Old Creasie sticking her black head in the door.
— No, I’m all right, now just go on!
Merry even wrote that book, nobody would publish it, all about the family, and made Birdie out to be someone who pretended to be dumb but was really devious. Well she might have let them think she was dumb, but she wasn’t devious, she just wasn’t going to have all that fussing and fighting, the Urquharts did enough of that among themselves. And Earl knew she knew what was going on. Every now and then he’d come to her crying, You’re the best woman in the world! No woman’d put up with me but you! Things like that. Crying. I’ll never do it again! She didn’t say anything much, but naturally it killed something in you. She loved him but she didn’t respect him too much.
You know the first train that come through up there where Earl was born, where they lived when he was a boy, said it scared him so bad he run in and got under the bed. He used to tell the story. Little boy, he was. He was born in 1899. Maybe they’d all been different if the times had been different. These days nobody thought anything about sex, but back then it wasn’t so common, so maybe those Urquharts were just ahead of their time that way.
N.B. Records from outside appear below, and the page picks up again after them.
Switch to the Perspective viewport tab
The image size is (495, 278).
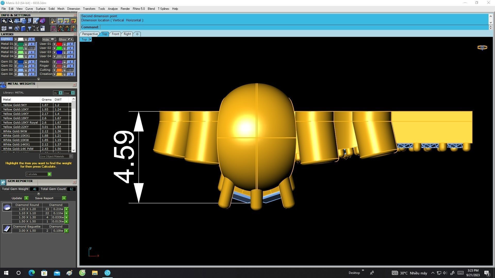[x=90, y=34]
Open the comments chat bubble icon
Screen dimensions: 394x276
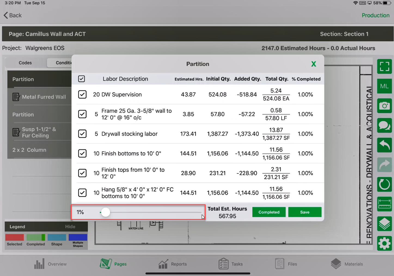click(x=384, y=125)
Except with them it was more like couldn’t think of anything but sex. Peggy one time, she was Levi’s oldest daughter, and she told her mama, Rae, never will forget, she said old Junius Urquhart felt up under her dress. The idea of such a thing, and his own granddaughter, too. And the old man said, Aw, she’s just lying. But Birdie knew now it was true because just about three weeks before Ruthie died she told Birdie and Pud that he did her the same way when she was a little girl. Birdie said, Why didn’t you tell us before now? Said, Ruthie, that’s ruined your life and you hadn’t ever told us anything about it .
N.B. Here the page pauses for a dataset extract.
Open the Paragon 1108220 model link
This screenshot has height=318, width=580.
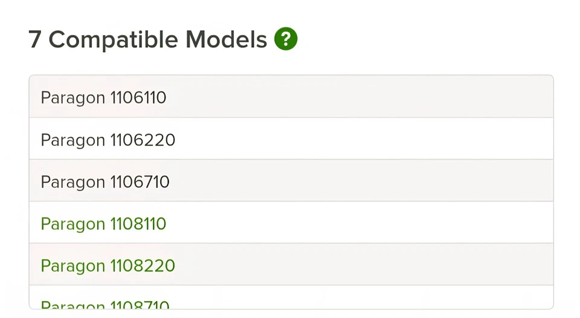[x=108, y=266]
Now that old man could have done well by his family if he’d wanted to. He was a good insurance man, but all he cared about was chasing women. One time he put Edsel on his lap and was talking to him, before Edsel knew it big tears was rolling down his grandfather’s face, and Edsel was a sensitive child, you know, and he started crying too before you know it, and he says, What’s wrong, Grampaw? And old Junius says, Son, nothing’s wrong, that has sold me more insurance than anything in the world. That’s what he’d do, you know, in the Depression. Go into people’s houses and when they wouldn’t buy insurance he’d start to cry, say That’s all right, he knew times was tough, he could hardly feed his own family, he never knew when they’d be out on the street, and so on, and they’d buy a little bit. He worked hard, but he wasn’t honest.
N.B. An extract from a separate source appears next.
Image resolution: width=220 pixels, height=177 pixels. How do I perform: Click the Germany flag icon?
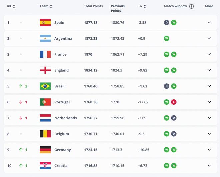pyautogui.click(x=45, y=150)
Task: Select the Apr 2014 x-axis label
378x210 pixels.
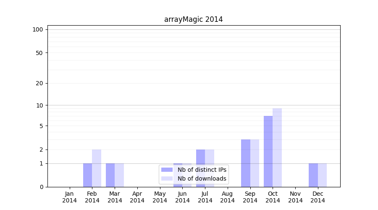Action: tap(137, 197)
My lands they was all bad, Earl too, but she held her head up and acted like she didn’t know a thing in the world because listen she knew that she could not work and make a living, she’d married too young and was spoiled, and she knew Earl would never marry anybody he just slept with, so she let it go. She knew he respected her, in spite of everything. And everybody depended on Earl, everybody looked up to him, never dreamed he’d die as young as he did, just fifty-five years old. And when he died everybody just fell apart. She’d lived almost as long without him as she ever did with him, and got by all right. But Pud’s death like to killed her. And Lucy going like that, on the stairs in her home, and nobody there. And losing Ruthie and Earl and then Robert. Well it wasn’t fair she should have to live through all that, she should have gone before any of them except Earl.